[[ The data, beginning ]]

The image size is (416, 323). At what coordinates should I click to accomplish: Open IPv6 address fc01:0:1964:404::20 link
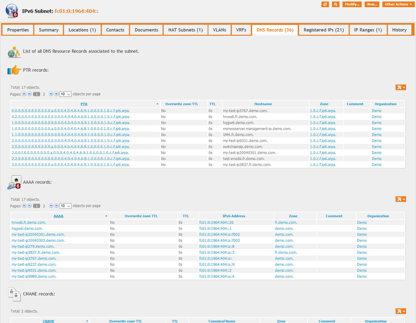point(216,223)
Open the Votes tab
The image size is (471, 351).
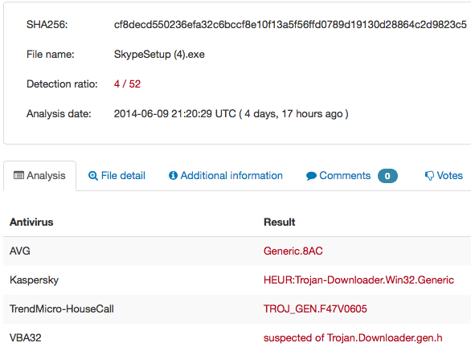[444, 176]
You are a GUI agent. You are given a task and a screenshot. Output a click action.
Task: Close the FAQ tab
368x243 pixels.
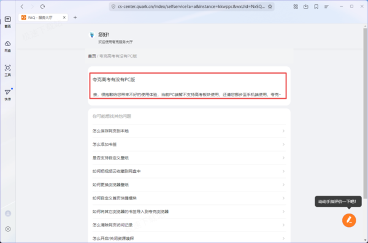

[[ The data, end ]]

Leave the pictures out and return the rest of the material exactly.

■ Worked solution
The image size is (416, 323). At what coordinates should I click to accomplish: Open IPv6 address fc01:0:1964:404::20 link
point(216,223)
Open the Votes tab
The image size is (471, 351).
[444, 176]
You are a GUI agent. You are given a task and a screenshot. Output a click action.
Task: Close the FAQ tab
368x243 pixels.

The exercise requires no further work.